Looks like a cover for some sort of drain.

I am imagining its a plug for the top of a furnace/kiln/forge/vessel where molten steel/glass/unicorn tears are poured in/out.
I really have no idea, but am interested in the outcome.

I will certainly update when the mystery is solved.

Looks like an audio speaker to me. Is it magnetic when the wires are connected to a battery?

It’s a model of a Billy Meier spaceship. Have you got a tiny tree anywhere?

Pressure cooker. It’s not, so some other kind of pressure weight.

BTW, did you add the “stuff” to the photos? The QR codes are just random-looking strings of numbers and the watermarked numbers look like a URL but don’t seem to lead anywhere.

The watermarked numbers are your IP address. At least, the ones I see are mine.

Its a lid.

Its glass to be sterile for food.
Its opaque because typcally food stuff degrade in UV, and I mean all organic sort of stuff,
beer,wine, juice, cheese, anything.
So… maybe its for placing in a sunny spot to ferment stuff.

Thanks for the replies. I’m thinking some sort of lid also. The comment about being glass for sterility is interesting.

The QR codes were added by the picture hosting site I used so they are irrelevant to my inquiry.

Could it be the base of something? Like the grooved end is down and something hooked into the loop of wire and looked fancy on a shiny glass base?

  1. The combination of “pressure weight” and “sealing” is problematic for food fermentation.

About that specifically, chambers for fermentation, certainly at the small (‘home) size seemingly here (sauerkraut, pickles) need venting either at some sort of constant rate or easily doable, as the chamber farts contentedly (as I heard it one phrased by a cook) releasing the fermentation products.
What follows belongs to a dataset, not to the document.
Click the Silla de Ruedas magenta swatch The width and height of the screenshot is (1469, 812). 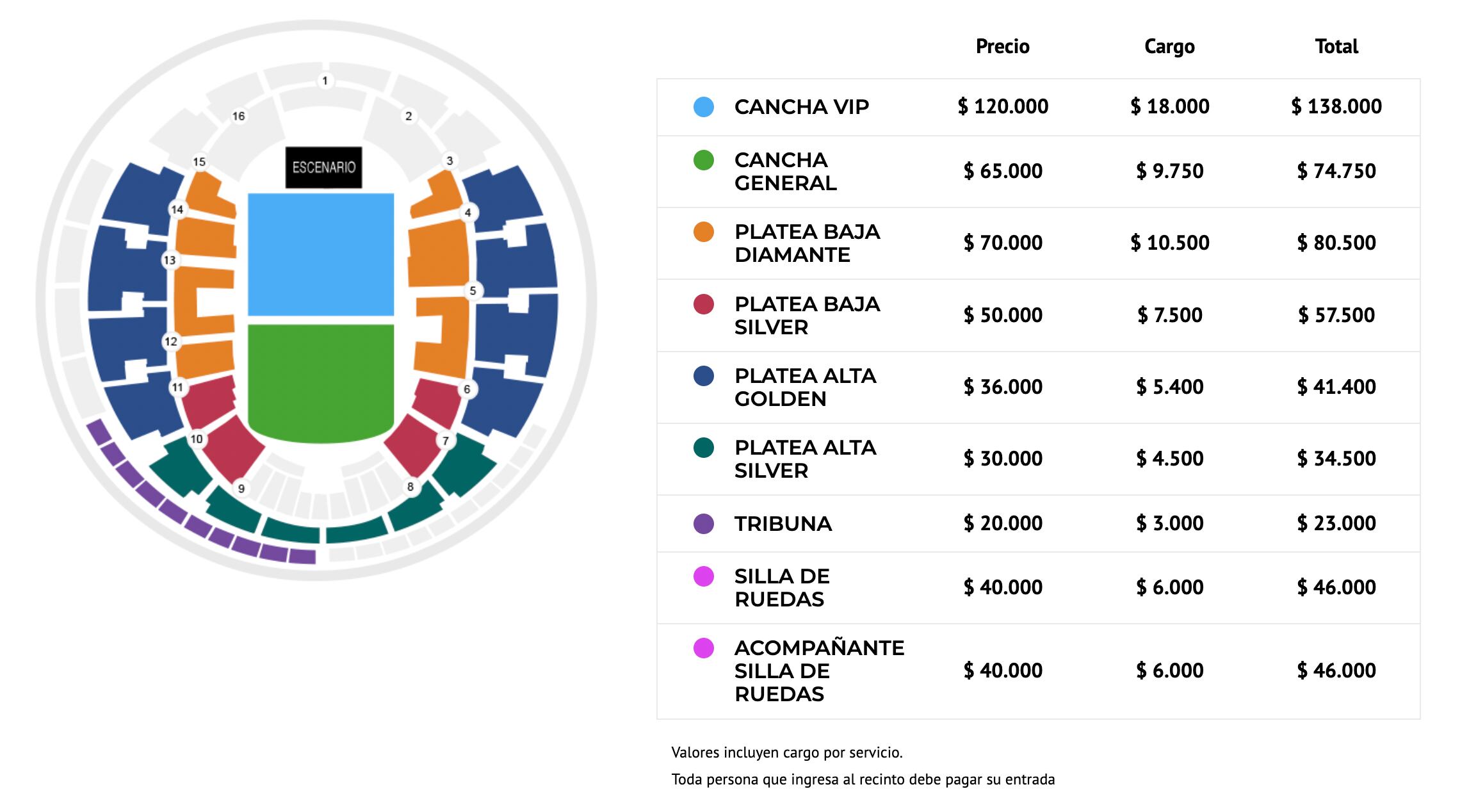click(704, 576)
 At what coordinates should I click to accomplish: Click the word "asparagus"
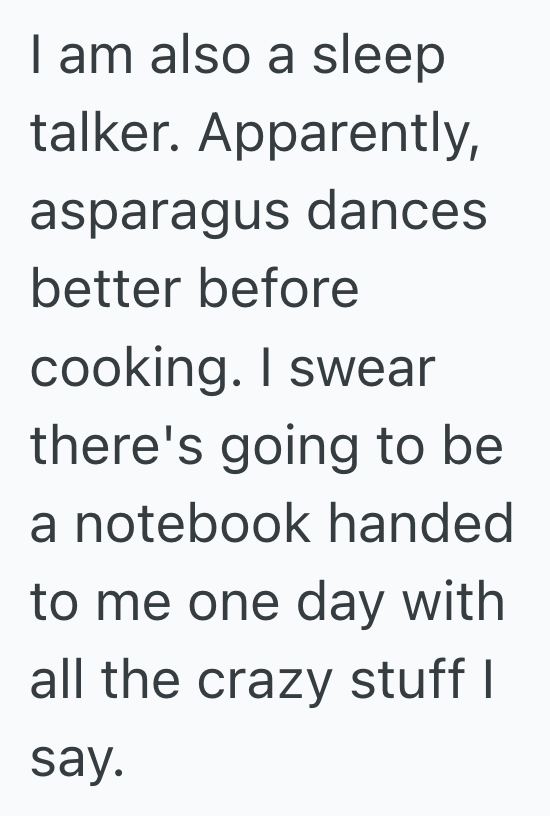(x=160, y=214)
The sealant here – if that’ what it is (see below) looks quite formidable.

Plus looks like no simple set-up–ancient fully functional ones now in use or more modern tools–I’ve ever seen.

NB: I do not squat about home beer brewing. So take that with a grain of salt (heh).
2. Tell me again which is top and bottom? The little hook is used as a turn screw…so why a hook? Which if, true, tells me which is top and bottom.
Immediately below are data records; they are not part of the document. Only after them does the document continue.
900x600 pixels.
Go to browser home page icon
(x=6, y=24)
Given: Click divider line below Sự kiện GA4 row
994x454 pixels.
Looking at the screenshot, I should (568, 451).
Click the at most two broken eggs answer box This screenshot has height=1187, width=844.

  1. On variable gas transfer, as in 1) above, that looks like quite a baroque set-up of seal and/or pressure plates (??) which look implemented one nestled i another…or am I totally off base with what others are seeing/surmising?

I don’t even know if that surmise [is that a real noun?] is even mechanically devisable, frankly, for incremental pressure chamber venting.
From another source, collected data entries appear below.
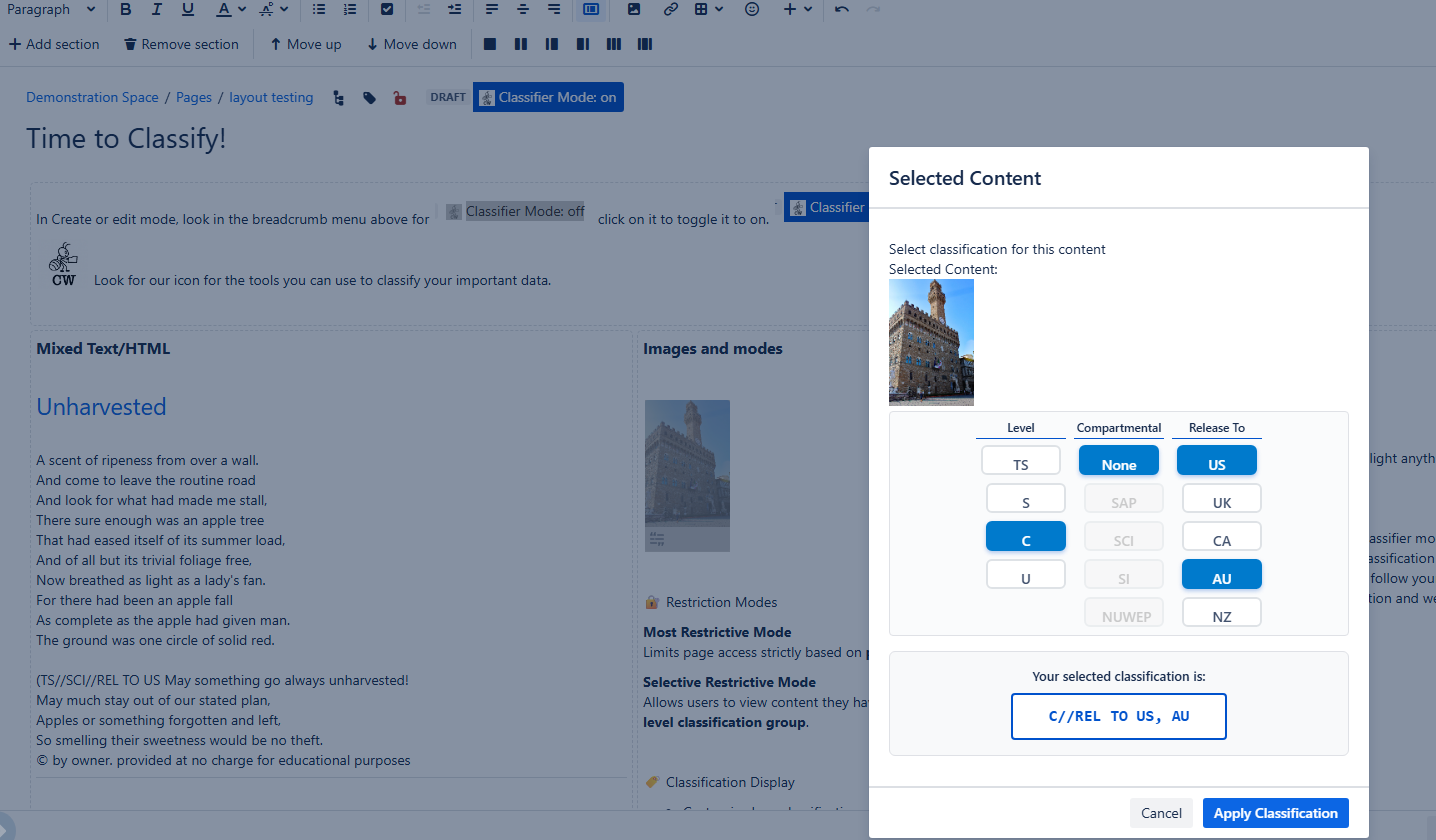Screen dimensions: 1436x840
Task: Deselect AU from Release To
Action: coord(1221,575)
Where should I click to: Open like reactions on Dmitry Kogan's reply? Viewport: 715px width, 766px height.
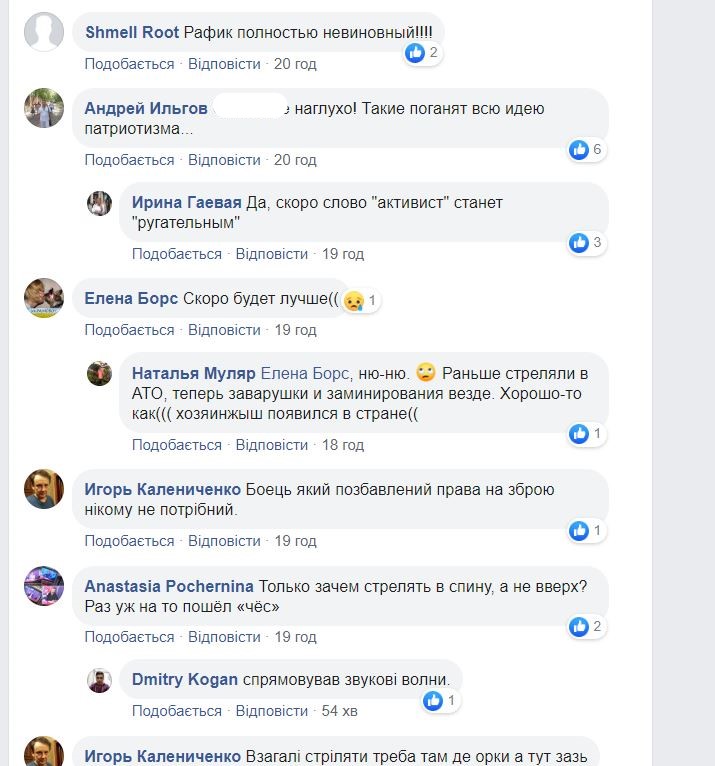(433, 701)
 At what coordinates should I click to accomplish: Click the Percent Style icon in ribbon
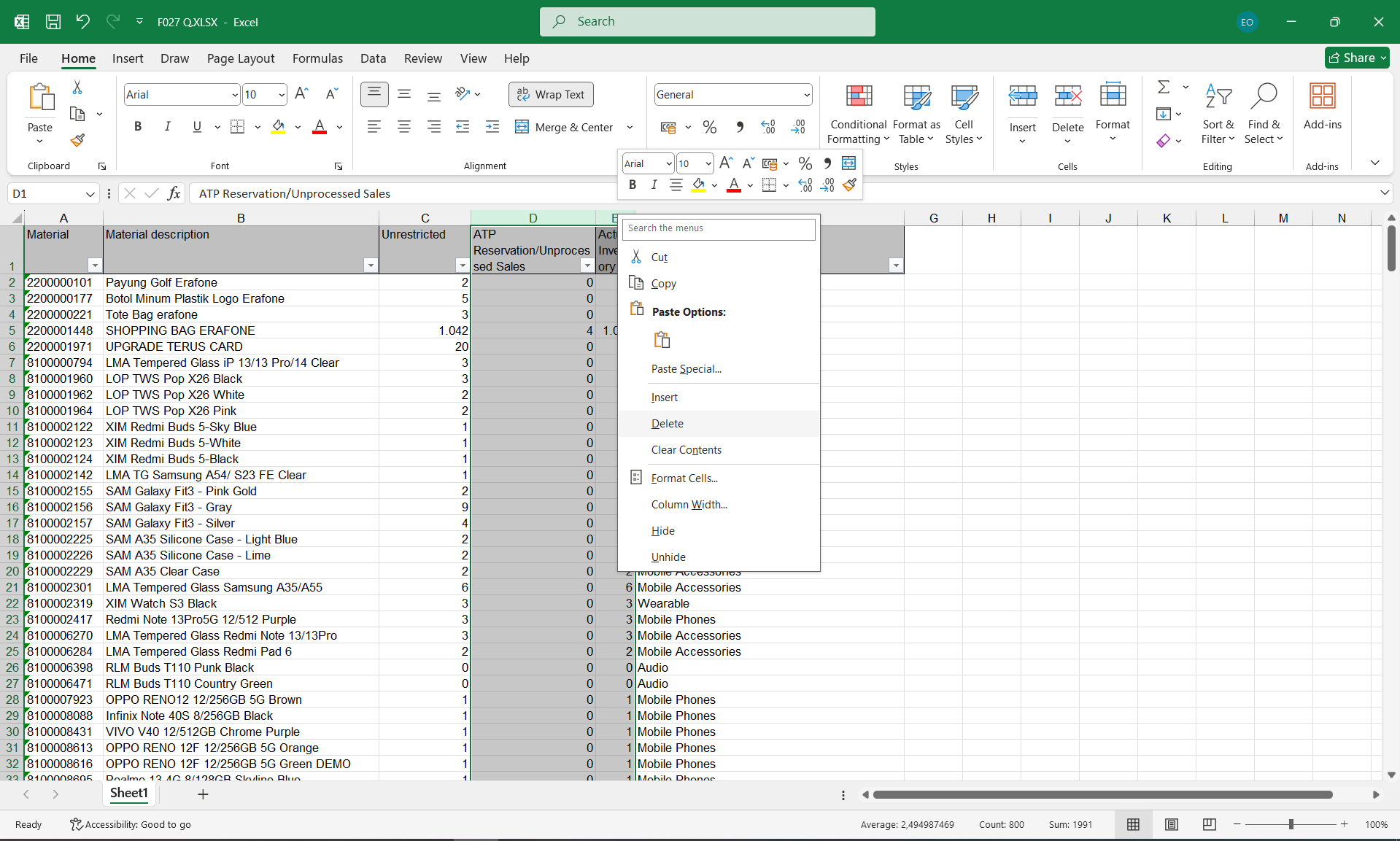[709, 127]
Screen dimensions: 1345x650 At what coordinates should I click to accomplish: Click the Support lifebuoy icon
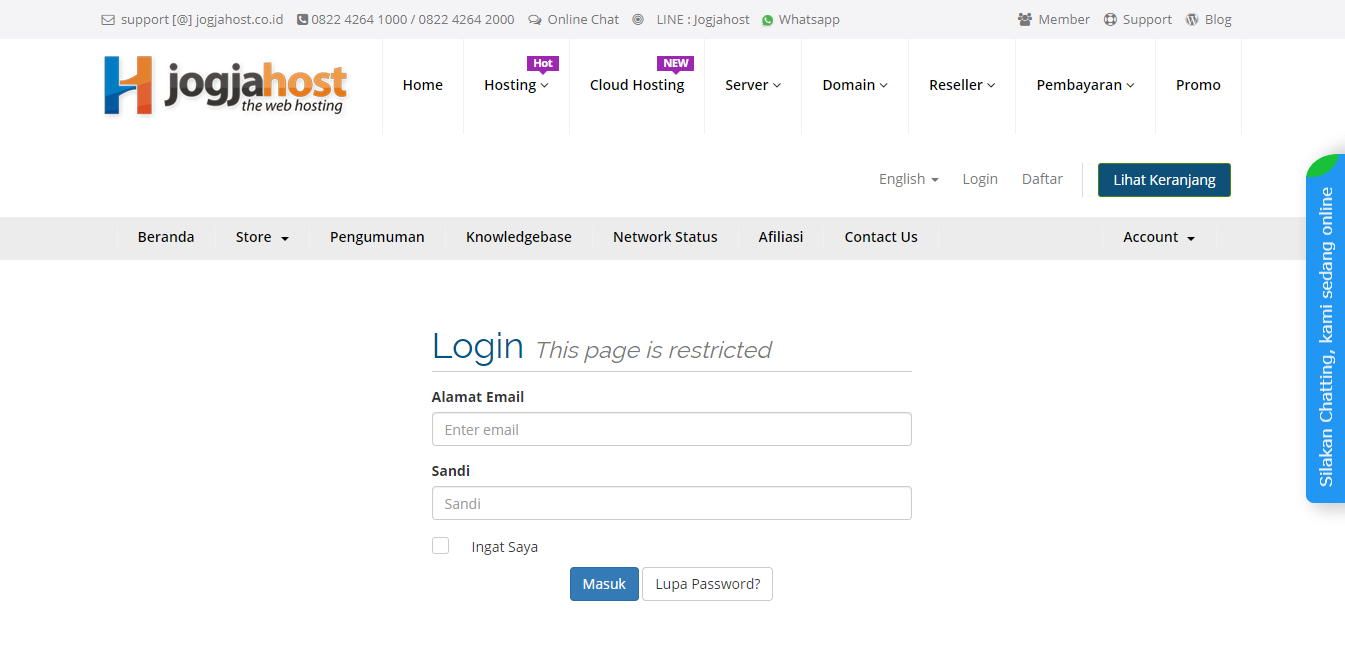[x=1110, y=20]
Good observation on venting. Most crocks that I’ve seen for that type of thing do not have any type of lid like this. I’m thinking the top is the part with the hook as it seems to have a finger-like indentation under the wire hoop. I don’t know if it actually screws into something as much as it may rest with the grooves on top of something else.

This was an item found in a little old man and a little old women’s home by the executor of the estate charged with cleaning out their belongings. They were hoarders and she’s found some very interesting items. This is one she has not been able to identify. It’s a fun mystery we are helping her solve.

It looks to me like you’re supposed to lift it with a hook rather than with your bare hand or a pot-holder. So I guess it’s something that will get pretty damn hot. The reflective surface points in the same direction. BobBitchin’ might be on to something. Perhaps it’s a lid for a crucible? Ordinary glass would probably have a too low melting point for this purpose, but I guess the material could be some glass-ceramic, or even fused quartz.

Kind of like this:

40*40mm graphite crucible with lid lab supply articles Sale - Banggood.com sold out-arrival notice-arrival notice

There’s an app for that:

CamFind

Looks on the right track. But the nestled seals (if thats what they are) is still weird. I don’t know much (!:)) about graphite crucible, but this and a few others have some sort of separated something, as opposed to most of the images on a Google-image search for g.c. lids.

I picture us–no offense to anybody–as the monkeys surrounding the 2001 monolith, and can imagine how humorous this thread is to others who know immediately what the hell this is.